-- Opening Marker --

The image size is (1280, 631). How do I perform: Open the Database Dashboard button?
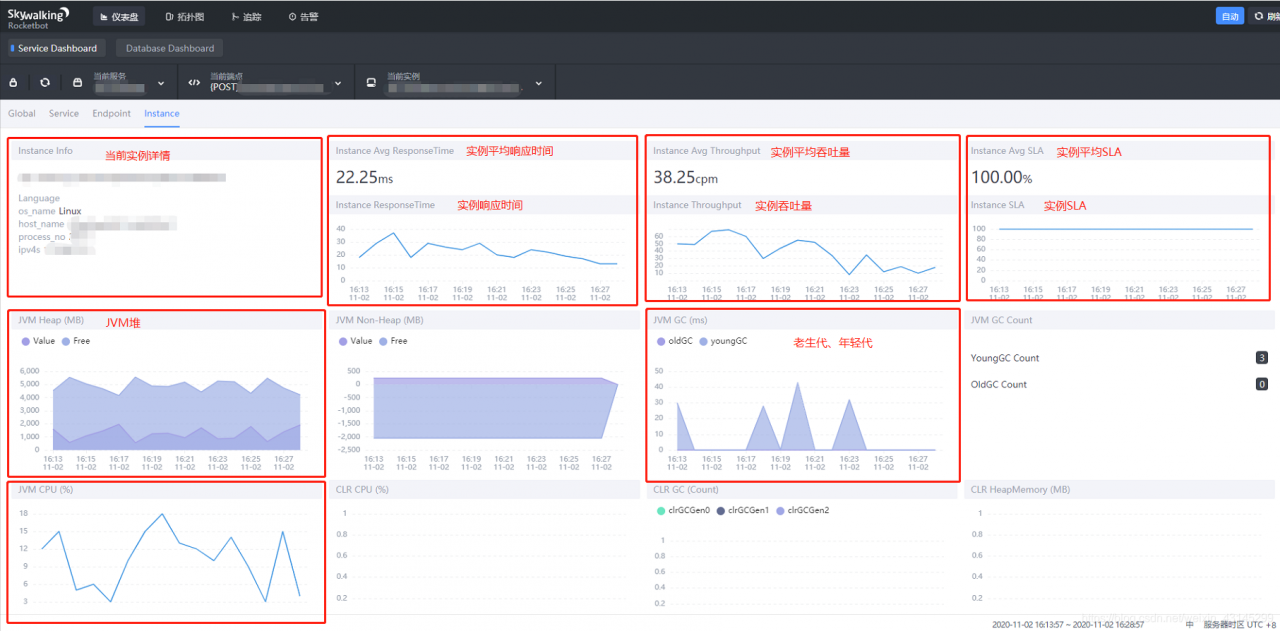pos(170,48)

-- Closing Marker --
-- Opening Marker --

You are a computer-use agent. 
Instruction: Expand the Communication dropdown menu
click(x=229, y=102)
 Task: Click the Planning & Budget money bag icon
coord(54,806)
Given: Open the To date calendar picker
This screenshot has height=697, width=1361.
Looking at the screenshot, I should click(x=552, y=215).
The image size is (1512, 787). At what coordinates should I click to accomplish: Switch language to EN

-- Closing Marker --

TRY IT:
Every line from the line containing "Task: Click the" through the line containing "The image size is (1512, 787)." in the records above must be retyped exactly. Leave out the rest.

SOLUTION FOR THIS PROBLEM:
 Task: Click the Planning & Budget money bag icon
coord(54,806)
Given: Open the To date calendar picker
This screenshot has height=697, width=1361.
Looking at the screenshot, I should click(x=552, y=215).
The image size is (1512, 787). At what coordinates should I click to accomplish: Switch language to EN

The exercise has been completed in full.